Mycobacterium tuberculosis Induces the Production of Tumor Necrosis Factor-alpha, Interleukin-6, and CXCL8 in Pulmonary Epithelial Cells Through Reactive Oxygen Species-dependent Mitogen-activated Protein Kinase Activation.
- Author:
Hye Mi LEE
1
;
Dong Min SHIN
;
Eun Kyeong JO
Author Information
- Publication Type:Original Article
- Keywords: Mycobacterium tuberculosis; Tumor necrosis factor-alpha; Interleukin-6; CXCL8; Alveolar epithelial cells; Reactive oxygen specieeo
- MeSH: Acetylcysteine; Epithelial Cells; Interleukin-6; Interleukins; Mitogen-Activated Protein Kinases; Mycobacterium; Mycobacterium tuberculosis; NADP; Onium Compounds; Oxidoreductases; Oxygen; p38 Mitogen-Activated Protein Kinases; Phosphotransferases; Protein Kinases; Reactive Oxygen Species; Signal Transduction; Toll-Like Receptors; Tumor Necrosis Factor-alpha
- From:Journal of Bacteriology and Virology 2009;39(1):1-10
- CountryRepublic of Korea
- Language:English
- Abstract: Upon contact with airway epithelial cells, mycobacteria activate several signal transduction events that are required for induction of inflammatory cytokines/chemokines.
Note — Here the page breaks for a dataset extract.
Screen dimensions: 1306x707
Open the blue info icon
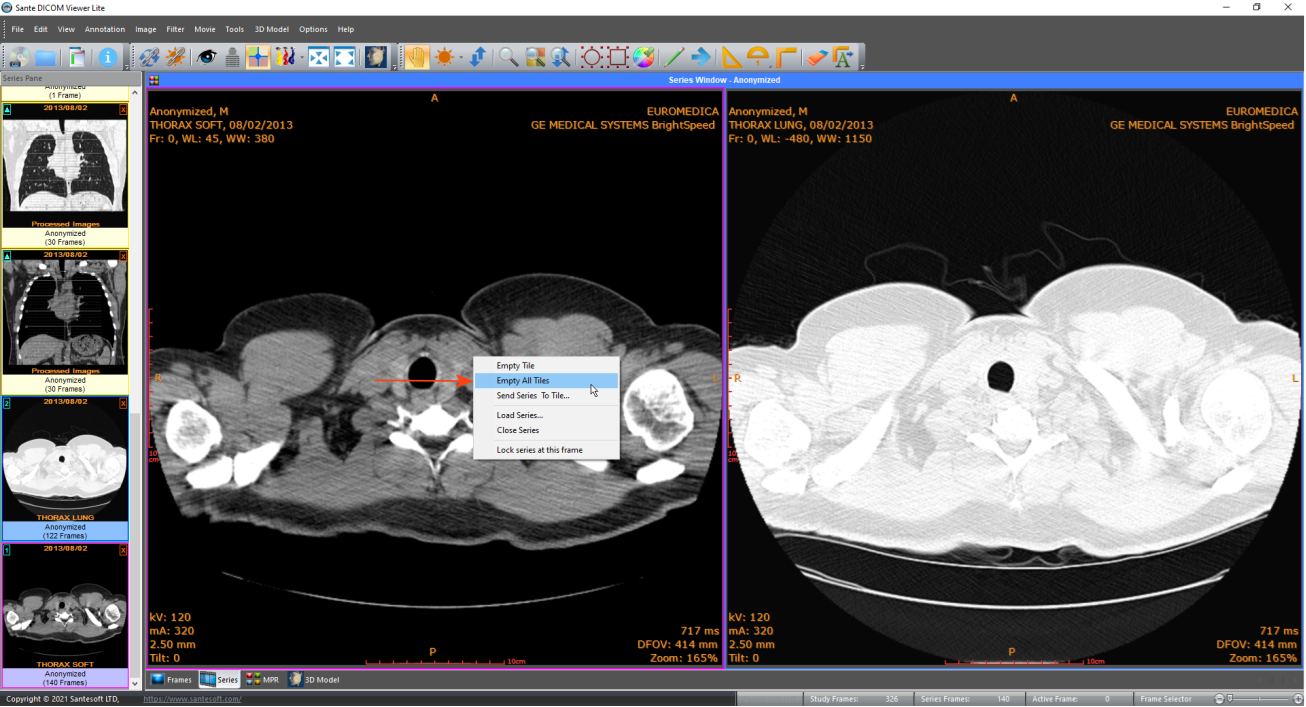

In this study, we found that Mycobacterium tuberculosis (Mtb)induced reactive oxygen species (ROS) production is essential for the expression of tumor necrosis factor (TNF)-alpha, interleukin (IL)-6, and CXC-chemokine ligand (CXCL) 8 through the activation of mitogen-activated protein kinases [MAPKs; extracellular signal-regulated kinase (ERK) 1/2 and p38 MAPK] in A549 cells representing alveolar epithelial cells. We observed that Mtb rapidly enhanced ROS production after stimulation in a toll-like receptor (TLR) 2-dependent manner. In addition, Mtb triggered ERK1/2 and p38 MAPK signaling pathways which were dependent on ROS generation in A549 cells. Moreover, Mtb stimulation significantly increased the secretion of TNF-alpha, IL-6, and CXCL8 over that in untreated controls. Pretreatment of A549 cells with the antioxidant, N-acetylcysteine and the nicotinamide adenine dinucleotide phosphate (NADPH) oxidase inhibitor, diphenylene iodonium, substantially inhibited Mtb-induced production of TNF-alpha, IL-6, and CXCL8. Studies using inhibitors selective for ERK1/2 and p38 MAPK pathways showed that both pathways play an essential role in the induction of TNF-alpha, IL-6, and CXCL8 at transcriptional levels in A549 cells. Collectively, our findings indicate the critical role of TLR2-dependent ROS in the Mtb-induced inflammatory cytokine/chemokine production in alveolar epithelial cells through MAPK-dependent signaling pathways.